The web instance will start a gunicorn process to serve a web application.

  • It will run the gunicorn process to serve web requests, defined by the project/wsgi.py file which contains an applicationdefinition.
  • It will have an environment variable named TYPE with value web.
  • It will have a writeable mount at /app/uploads with a maximum space of 2048 MB.
  • It will have access to both a MySQL database and a RabbitMQ server, both of which are defined in services.yaml.
  • Platform.sh will automatically allocate resources to it as available on the plan, once all fixed-size containers are allocated.

The queue instance will be a worker that is not web-accessible.

  • It will run the queue-worker.py script, and restart it automatically if it ever terminates.
  • It will have an environment variable named TYPE with value worker.
  • It will have a writeable mount at /app/scratch with a maximum space of 512 MB.
  • It will have access to both a MySQL database and a RabbitMQ server, both of which are defined in services.yaml (because it doesn't specify otherwise).
  • It will have "Medium" levels of CPU and RAM allocated to it, always.

The mail instance will be a worker that is not web-accessible.

  • It will run the mail-worker.py script, and restart it automatically if it ever terminates.
  • It will have an environment variable named TYPE with value worker.
  • It will have no writeable file mounts at all.
  • It will have access only to the RabbitMQ server, through a different relationship name than on the web instance. It will have no access to MySQL whatsoever.
  • It will have "Small" levels of CPU and RAM allocated to it, always.

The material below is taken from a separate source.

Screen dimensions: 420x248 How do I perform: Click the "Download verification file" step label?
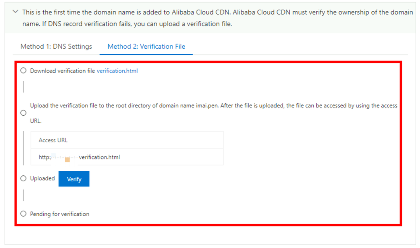pyautogui.click(x=62, y=71)

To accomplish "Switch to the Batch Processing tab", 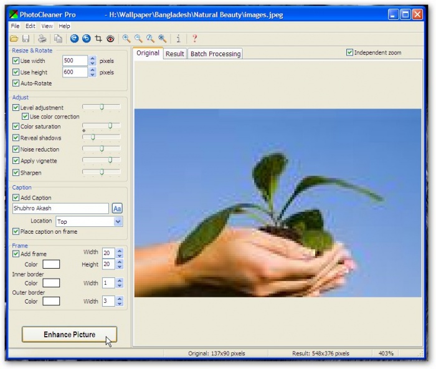I will pos(215,54).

This way, the web instance has a large upload space, the queue instance has a small amount of scratch space for temporary files, and the mail instance has no persistent writeable disk space at all as it doesn't need it. The mail instance also does not need any access to the SQL database so for security reasons it has none. The workers have known fixed sizes, while web can scale to as large as the plan allows. Each instance can also check the TYPE environment variable to detect how it's running and, if appropriate, vary its behavior accordingly.